Problem statement: Repeat each entry in the data, exactly.

Given records:
================

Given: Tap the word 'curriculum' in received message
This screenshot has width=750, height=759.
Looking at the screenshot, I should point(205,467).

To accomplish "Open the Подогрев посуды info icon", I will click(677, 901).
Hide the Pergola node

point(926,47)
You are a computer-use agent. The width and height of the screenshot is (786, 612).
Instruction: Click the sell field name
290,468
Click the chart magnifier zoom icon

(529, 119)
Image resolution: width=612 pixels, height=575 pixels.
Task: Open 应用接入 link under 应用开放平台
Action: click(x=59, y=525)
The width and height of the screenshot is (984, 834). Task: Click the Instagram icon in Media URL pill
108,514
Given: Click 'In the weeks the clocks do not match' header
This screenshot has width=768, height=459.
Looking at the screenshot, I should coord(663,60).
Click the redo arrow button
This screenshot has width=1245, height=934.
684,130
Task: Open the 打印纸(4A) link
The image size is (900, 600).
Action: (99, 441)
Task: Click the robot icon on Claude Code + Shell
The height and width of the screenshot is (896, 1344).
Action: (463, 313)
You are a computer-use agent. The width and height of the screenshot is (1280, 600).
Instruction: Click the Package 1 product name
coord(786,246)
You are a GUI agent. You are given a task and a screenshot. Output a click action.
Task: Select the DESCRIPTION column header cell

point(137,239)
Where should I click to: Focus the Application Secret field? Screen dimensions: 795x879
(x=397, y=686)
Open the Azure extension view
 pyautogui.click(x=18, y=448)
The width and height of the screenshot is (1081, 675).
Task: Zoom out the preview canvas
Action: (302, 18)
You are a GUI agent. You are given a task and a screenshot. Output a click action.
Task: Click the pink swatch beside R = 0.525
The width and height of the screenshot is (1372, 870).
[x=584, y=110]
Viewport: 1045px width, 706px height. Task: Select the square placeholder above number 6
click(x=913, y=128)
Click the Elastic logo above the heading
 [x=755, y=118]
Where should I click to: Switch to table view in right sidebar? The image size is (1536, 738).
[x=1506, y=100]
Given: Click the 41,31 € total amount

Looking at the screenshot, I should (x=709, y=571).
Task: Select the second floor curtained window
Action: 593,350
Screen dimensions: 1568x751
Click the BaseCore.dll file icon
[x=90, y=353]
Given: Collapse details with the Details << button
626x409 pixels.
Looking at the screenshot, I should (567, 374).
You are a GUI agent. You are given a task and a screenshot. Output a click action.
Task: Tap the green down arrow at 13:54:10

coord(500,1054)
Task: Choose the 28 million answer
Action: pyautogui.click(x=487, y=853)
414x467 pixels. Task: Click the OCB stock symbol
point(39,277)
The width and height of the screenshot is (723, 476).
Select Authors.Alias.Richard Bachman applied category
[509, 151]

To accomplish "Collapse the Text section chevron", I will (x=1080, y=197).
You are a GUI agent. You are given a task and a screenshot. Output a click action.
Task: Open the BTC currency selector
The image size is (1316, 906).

================

Result of the task:
Given: Tap the word 'curriculum' in received message
This screenshot has width=750, height=759.
Looking at the screenshot, I should point(205,467).

To accomplish "Open the Подогрев посуды info icon", I will click(677, 901).
Hide the Pergola node

point(926,47)
You are a computer-use agent. The width and height of the screenshot is (786, 612).
Instruction: Click the sell field name
290,468
Click the chart magnifier zoom icon

(529, 119)
Image resolution: width=612 pixels, height=575 pixels.
Task: Open 应用接入 link under 应用开放平台
Action: click(x=59, y=525)
The width and height of the screenshot is (984, 834). Task: Click the Instagram icon in Media URL pill
108,514
Given: Click 'In the weeks the clocks do not match' header
This screenshot has width=768, height=459.
Looking at the screenshot, I should coord(663,60).
Click the redo arrow button
This screenshot has width=1245, height=934.
684,130
Task: Open the 打印纸(4A) link
The image size is (900, 600).
Action: (99, 441)
Task: Click the robot icon on Claude Code + Shell
The height and width of the screenshot is (896, 1344).
Action: (463, 313)
You are a computer-use agent. The width and height of the screenshot is (1280, 600).
Instruction: Click the Package 1 product name
coord(786,246)
You are a GUI agent. You are given a task and a screenshot. Output a click action.
Task: Select the DESCRIPTION column header cell

point(137,239)
Where should I click to: Focus the Application Secret field? Screen dimensions: 795x879
(x=397, y=686)
Open the Azure extension view
 pyautogui.click(x=18, y=448)
The width and height of the screenshot is (1081, 675).
Task: Zoom out the preview canvas
Action: (302, 18)
You are a GUI agent. You are given a task and a screenshot. Output a click action.
Task: Click the pink swatch beside R = 0.525
The width and height of the screenshot is (1372, 870).
[x=584, y=110]
Viewport: 1045px width, 706px height. Task: Select the square placeholder above number 6
click(x=913, y=128)
Click the Elastic logo above the heading
 [x=755, y=118]
Where should I click to: Switch to table view in right sidebar? The image size is (1536, 738).
[x=1506, y=100]
Given: Click the 41,31 € total amount

Looking at the screenshot, I should (x=709, y=571).
Task: Select the second floor curtained window
Action: 593,350
Screen dimensions: 1568x751
Click the BaseCore.dll file icon
[x=90, y=353]
Given: Collapse details with the Details << button
626x409 pixels.
Looking at the screenshot, I should (567, 374).
You are a GUI agent. You are given a task and a screenshot. Output a click action.
Task: Tap the green down arrow at 13:54:10

coord(500,1054)
Task: Choose the 28 million answer
Action: pyautogui.click(x=487, y=853)
414x467 pixels. Task: Click the OCB stock symbol
point(39,277)
The width and height of the screenshot is (723, 476).
Select Authors.Alias.Richard Bachman applied category
[509, 151]

To accomplish "Collapse the Text section chevron", I will (x=1080, y=197).
You are a GUI agent. You are given a task and a screenshot. Output a click action.
Task: Open the BTC currency selector
The image size is (1316, 906).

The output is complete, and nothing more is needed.